Two factors separate China from run-of-the-mill emerging countries using the Japan blueprint:
— the huge size of its population, and
–the single-mindedness with which it has pursued economic expansion.
Thirty-plus years later, China is now the second-largest economy in the world. It’s three times the size of #3 Japan, and 80% as big as the US (using Purchasing Power Parity GDP figures). In a handful of years, China stands to become #1.
2. The financial meltdown in the US and the € crisis in the EU depressed demand in China’s two major markets. China’s (very competent) economic mandarins initially added temporary extra stimulus to domestic activity to counter the effects. But even while China was doing this, it was clear that the currency peg would, quickly enough, transmit enormous (and unneeded/unwanted) monetary oomph to the mainland economy.
Like other emerging economies, China has been spending the past couple of years trying to cool down an overheating economy.
That task has already been accomplished.
3. In November, China completed its once a decade Communist Party leadership transition.

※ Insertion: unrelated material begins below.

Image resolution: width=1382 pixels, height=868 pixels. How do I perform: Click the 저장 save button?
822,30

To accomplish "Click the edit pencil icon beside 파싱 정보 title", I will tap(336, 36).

In the runup to this event, high-level decision-making grinds to a halt, since bureaucrats don’t know the identities, let alone the intentions, of their new bosses. That drag on the economy is in the past, as well.

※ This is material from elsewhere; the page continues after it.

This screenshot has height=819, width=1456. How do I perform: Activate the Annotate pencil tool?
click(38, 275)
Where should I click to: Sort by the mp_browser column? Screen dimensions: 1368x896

4. Because of #2 and #2, it seems to me that the year of the Snake will be a strong one for China. Growth may come in at “only” 8%, but that will certainly be better than most other places on the planet. The Chinese PMI is already signalling acceleration.
how to invest
You can get some exposure by finding stocks in, say, the US or Europe, that have significant operations in China.
You can get more direct exposure by buying the stocks of Chinese companies. As with any other equity investment, the basic choice here is whether to pick an index fund/ETF, or to actively manage–either by selecting an actively-managed mutual fund or picking the stocks yourself.

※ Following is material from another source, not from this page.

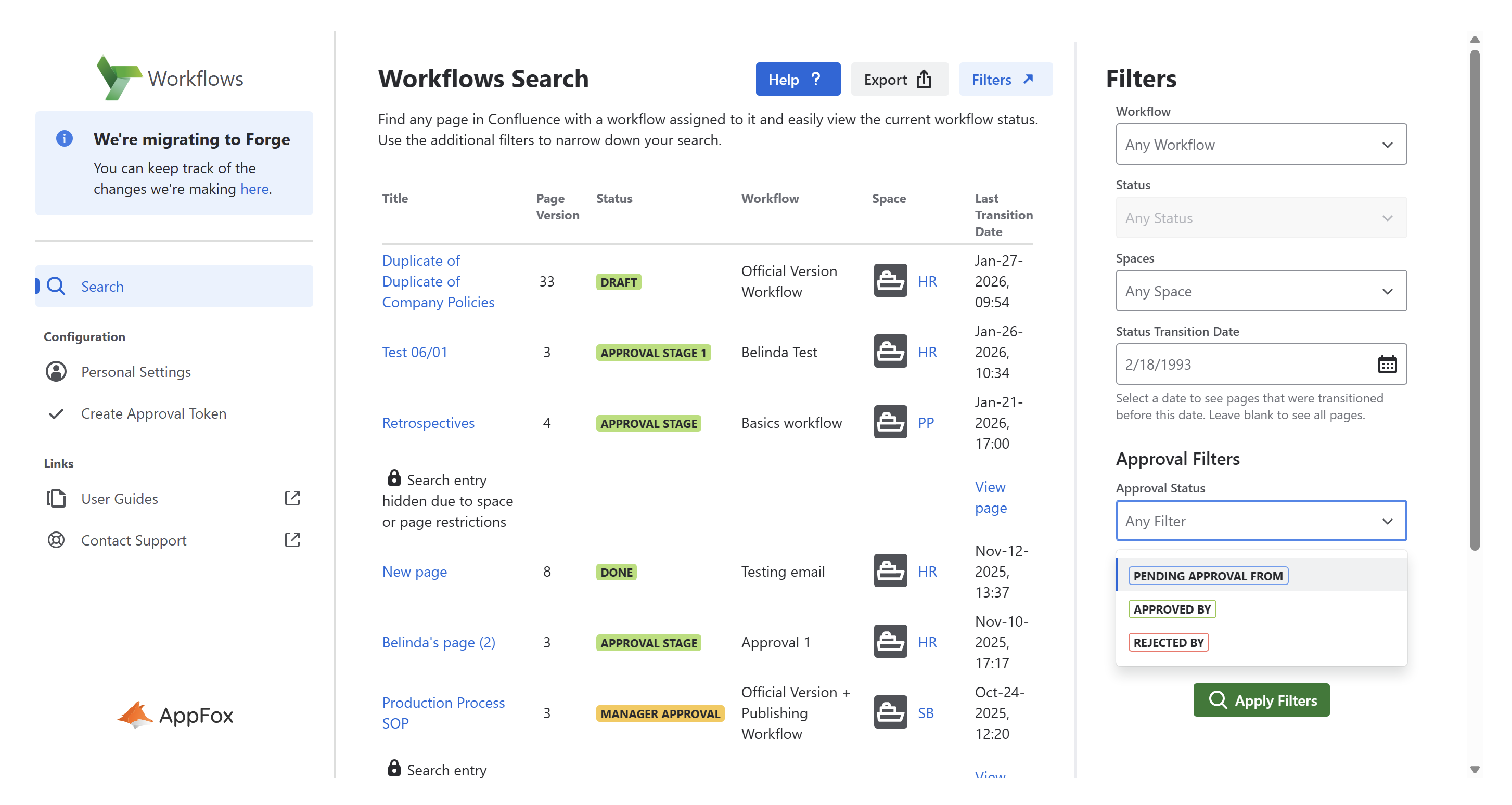Click the HR space icon for Test 06/01

coord(890,352)
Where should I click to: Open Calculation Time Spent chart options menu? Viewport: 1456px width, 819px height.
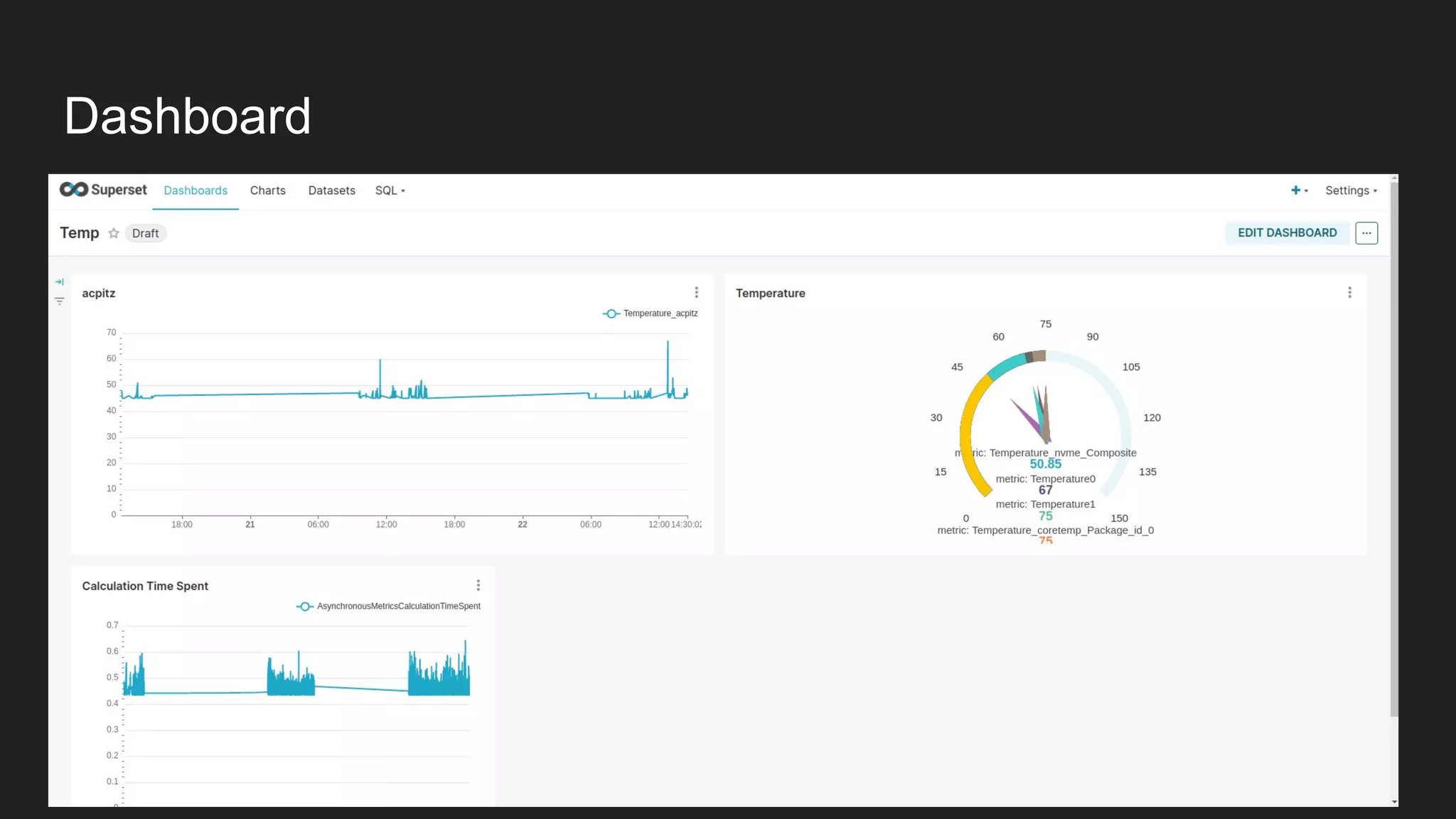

Personally, I own three funds in the Matthews family of China-related offerings. I also have international accounts with Fidelity and Charles Schwab so I can buy Hong Kong-listed names in the local market. Many are also available for trade on the pink sheets, although usually at considerably less favorable prices.
I’ve never been a big fan of ADRs. In general, a foreign company only comes to the US when it thinks it can get a better price for its equity than it can from investors in its home market, who presumably know the firm and its business practices much better than foreigners. The only exception I see to this rule is the case of EU-based tech companies, where local investors are mostly clueless.